We propose using supervised learning to define the appropriate coefficients of the similarity scores described below [20]. In this context, the aim is to apply, in the first time a hyperplane equation (decision boundary, such as similar or not similar) on sentences S1 and S2, and deduct a total score similarity “Sim (S1,S2)” in the second time. The total score similarity “Sim (S1,S2)” aggregates the lexical, semantic and syntactico-semantic scores. The process of determining the suitable coefficients includes two phases: the first is the training phase that aims at getting a hyperplane equation via the learning algorithm, such as supervised vector machine (SVM). The second is the test phase that validates the generated equation (hyperplane equation) by the cross-validation method. In the training phase, we first prepare the extraction vectors “V” where each vector describes a pair of sentences “S1” and “S2”. Generally, any vector “Vi” is described by the collection of lexical (SL), semantic (SM) and syntactico-semantic similarity (SSM) scores. Each vector “Vi” is completed by a Boolean criterion, namely D. This criterion class is determined by an expert who decides whether the pair of sentences is similar or not. However, the repetition of a number of identical vectors and other contradiction is possible. The extraction vector “Vi” is defined as follows:
$$\begin{aligned} \mathrm{Vi}\,({\mathrm{SL, SM, SSM, Di}}), \end{aligned}$$
where:
  • Vi is the vector extracting the pair of sentences,

  • SL is the lexical similarity score between the elements of a pair of sentences,

  • SM is the semantic similarity score between the elements of a pair of sentences,

  • SSM is the syntactico-semantic similarity between the elements of a pair of sentences and

  • Di is the Boolean criterion representing the class of the similar or dissimilar vector Vi .
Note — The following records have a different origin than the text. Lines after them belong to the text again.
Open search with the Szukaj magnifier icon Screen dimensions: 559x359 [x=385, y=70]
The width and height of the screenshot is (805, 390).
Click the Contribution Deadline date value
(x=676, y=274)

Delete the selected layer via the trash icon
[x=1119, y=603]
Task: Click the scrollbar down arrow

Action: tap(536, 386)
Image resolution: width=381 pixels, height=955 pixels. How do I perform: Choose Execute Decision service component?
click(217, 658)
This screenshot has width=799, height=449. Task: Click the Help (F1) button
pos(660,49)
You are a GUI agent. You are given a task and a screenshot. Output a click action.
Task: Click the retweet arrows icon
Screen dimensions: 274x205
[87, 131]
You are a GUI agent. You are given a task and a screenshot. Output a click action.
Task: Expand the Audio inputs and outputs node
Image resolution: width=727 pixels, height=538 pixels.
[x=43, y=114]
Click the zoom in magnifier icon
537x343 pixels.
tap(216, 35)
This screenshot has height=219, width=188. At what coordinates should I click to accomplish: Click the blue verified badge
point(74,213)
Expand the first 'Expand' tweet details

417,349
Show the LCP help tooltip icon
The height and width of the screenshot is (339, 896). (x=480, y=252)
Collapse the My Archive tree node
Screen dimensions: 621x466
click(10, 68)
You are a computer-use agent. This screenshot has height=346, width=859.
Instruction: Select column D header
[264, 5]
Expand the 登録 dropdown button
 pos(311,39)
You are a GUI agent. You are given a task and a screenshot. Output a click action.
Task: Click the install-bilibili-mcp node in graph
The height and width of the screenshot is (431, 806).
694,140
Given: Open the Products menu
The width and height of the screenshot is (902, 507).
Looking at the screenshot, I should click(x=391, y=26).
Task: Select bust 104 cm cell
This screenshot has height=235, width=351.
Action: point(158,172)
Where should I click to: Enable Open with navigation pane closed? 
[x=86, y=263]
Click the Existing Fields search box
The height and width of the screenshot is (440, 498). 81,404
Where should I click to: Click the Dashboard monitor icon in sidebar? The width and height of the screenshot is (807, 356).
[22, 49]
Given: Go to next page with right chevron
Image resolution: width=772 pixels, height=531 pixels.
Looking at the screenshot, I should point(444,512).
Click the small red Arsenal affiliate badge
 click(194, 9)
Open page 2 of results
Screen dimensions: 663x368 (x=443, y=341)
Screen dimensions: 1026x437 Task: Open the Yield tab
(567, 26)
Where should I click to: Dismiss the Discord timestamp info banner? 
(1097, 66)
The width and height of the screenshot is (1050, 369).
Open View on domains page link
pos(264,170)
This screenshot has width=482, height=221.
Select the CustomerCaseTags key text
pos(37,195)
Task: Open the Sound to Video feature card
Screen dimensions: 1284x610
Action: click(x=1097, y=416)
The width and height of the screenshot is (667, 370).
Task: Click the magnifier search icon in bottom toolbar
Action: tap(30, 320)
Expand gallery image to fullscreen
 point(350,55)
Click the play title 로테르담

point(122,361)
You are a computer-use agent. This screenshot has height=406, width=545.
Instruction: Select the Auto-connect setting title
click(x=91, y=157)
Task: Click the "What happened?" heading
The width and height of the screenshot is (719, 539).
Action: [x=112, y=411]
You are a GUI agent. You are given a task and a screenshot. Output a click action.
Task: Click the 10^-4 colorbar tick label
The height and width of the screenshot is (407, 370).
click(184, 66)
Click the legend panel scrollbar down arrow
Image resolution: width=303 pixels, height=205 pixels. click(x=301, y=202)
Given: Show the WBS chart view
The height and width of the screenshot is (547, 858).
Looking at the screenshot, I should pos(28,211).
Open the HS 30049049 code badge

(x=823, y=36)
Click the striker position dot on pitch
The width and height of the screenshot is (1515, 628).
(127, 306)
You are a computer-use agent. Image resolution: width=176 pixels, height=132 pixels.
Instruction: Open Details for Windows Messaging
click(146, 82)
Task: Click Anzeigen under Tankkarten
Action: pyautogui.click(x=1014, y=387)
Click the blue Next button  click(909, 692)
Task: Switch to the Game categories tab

Then, the SVM learning algorithm is applied to the generated extraction vectors to have an optimal hyperplane that separates two classes (similar and not similar). Indeed, the use of the standard SVM learning algorithms was limited to a group of researchers as these algorithms were long and difficult to implement.
Platt [17] developed a learning algorithm called SMO, “sequential minimal optimization” that can quickly solve the problem of quadratic optimization (QP). This algorithm is usually faster and easier to implement and requires a reduced memory space [9]. The classification equation defined by SMO function is presented as follows:
$$\begin{aligned} \mathrm{Sim (S1, S2)}= \alpha *\mathrm{SL}+\beta *\mathrm{SM}+\gamma *\mathrm{SSM}+C, \end{aligned}$$
(5)
where
  • \(\alpha \) is the weight attributed to lexical similarity,

  • \(\beta \) is the weight attributed to semantic similarity,

  • \(\gamma \) is the weight attributed to syntactico-semantic similarity and

  • C is constant.

The test phase consists in validating the classification equation generated in the training phase by the cross-validation method. Indeed, this cross-validation method is a model validation technique of assessing how the results of a statistical analysis generalize to an independent data set.
After the computing process of the sentence similarity score, the similarity class is detected as follows:
  • If Sim (S1, S2)\(\ge \) threshold, then the sentences are similar.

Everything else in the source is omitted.